Cleerly has introduced an innovative Coronary Artery Disease (CAD) staging system, utilising noninvasive imaging technology to analyse crucial aspects of coronary atherosclerosis, stenosis, and ischaemia.
This system aims to offer physicians a more precise and personalised risk assessment for patients susceptible to major adverse cardiovascular events (MACE), such as heart attacks, prior to their occurrence.
The Cleerly CAD staging system will undergo further validation through the groundbreaking TRANSFORM randomised controlled trial, which will recruit asymptomatic individuals with diabetes, pre-diabetes, or metabolic syndrome.

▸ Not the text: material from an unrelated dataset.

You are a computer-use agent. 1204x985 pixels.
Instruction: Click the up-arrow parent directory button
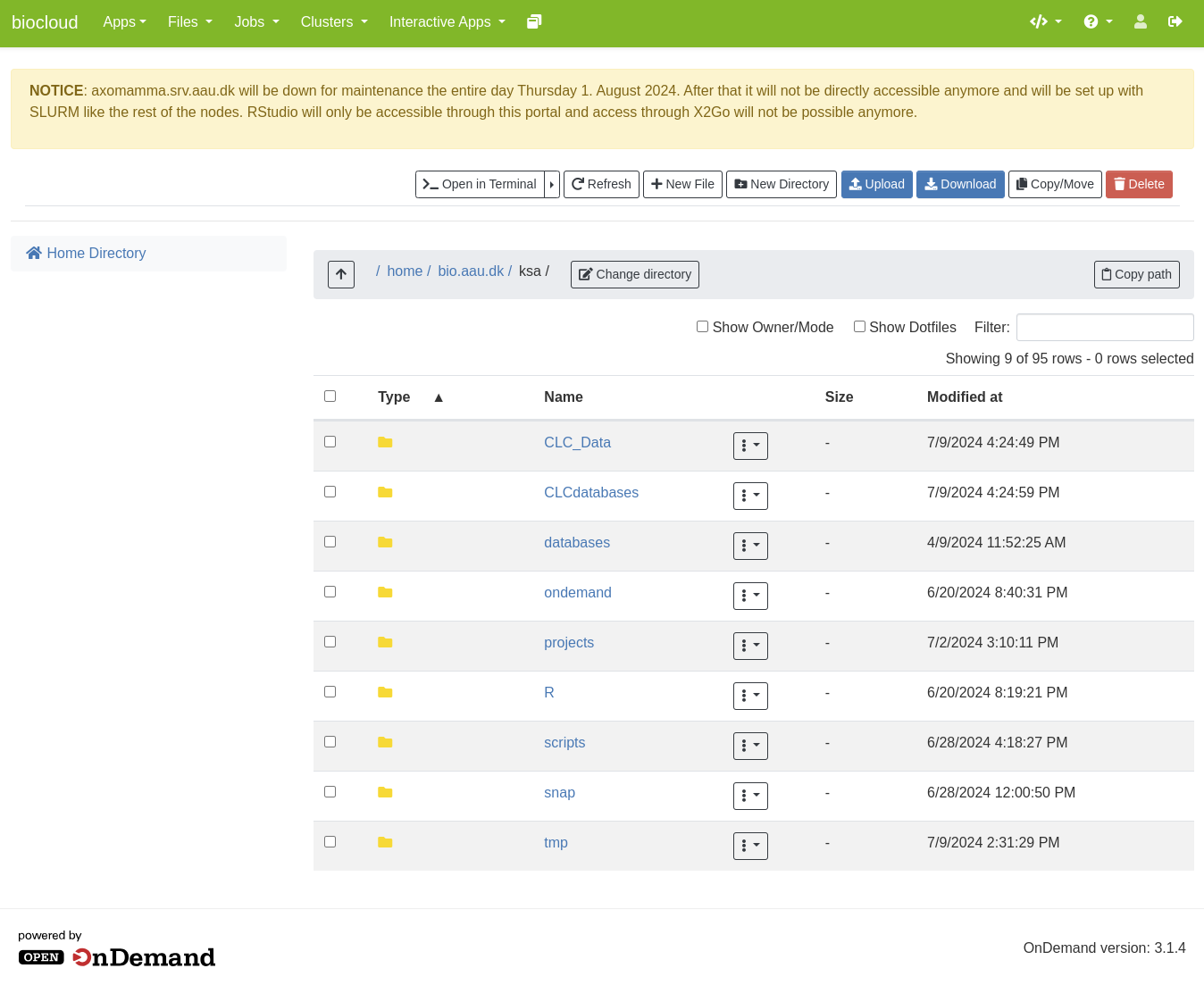341,274
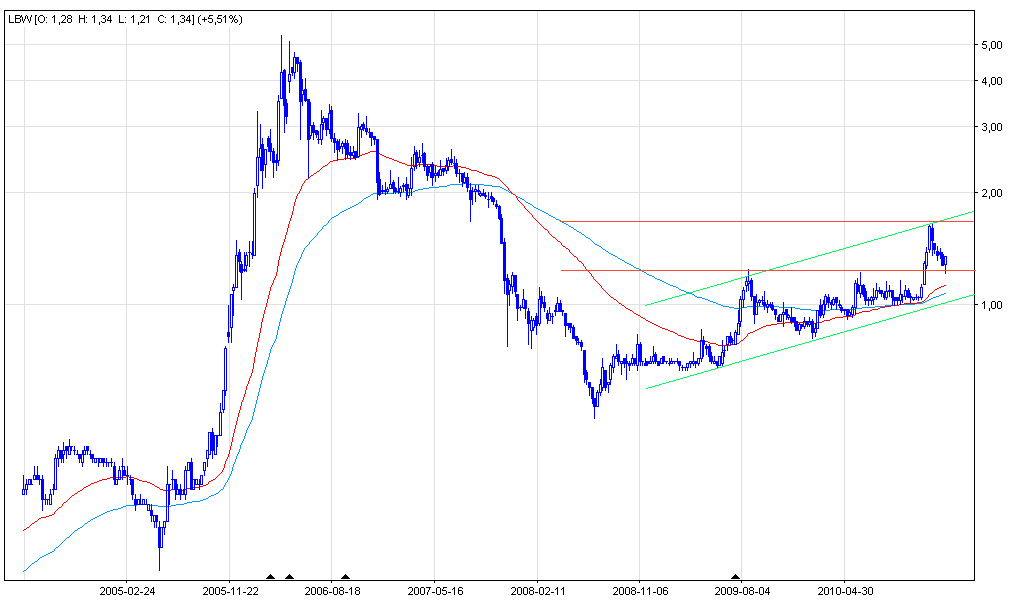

Currently, the assessment of future MACE in asymptomatic patients relies primarily on risk factors rather than the direct diagnosis and staging of CAD, which is the primary cause of most heart attacks. While risk factors provide reasonable prognostic value across populations, they are indirect indicators of CAD, and their correlation with CAD severity and individual CAD risk is often uncertain and unreliable.
The CAD Staging System will be available to physicians and patients, and offer a basis for implementing tailored preventive CAD treatment with therapy goals based on individual risk.
The U.S. Food and Drug Administration (FDA) has granted breakthrough designation for Cleerly's coronary artery disease (CAD) staging system.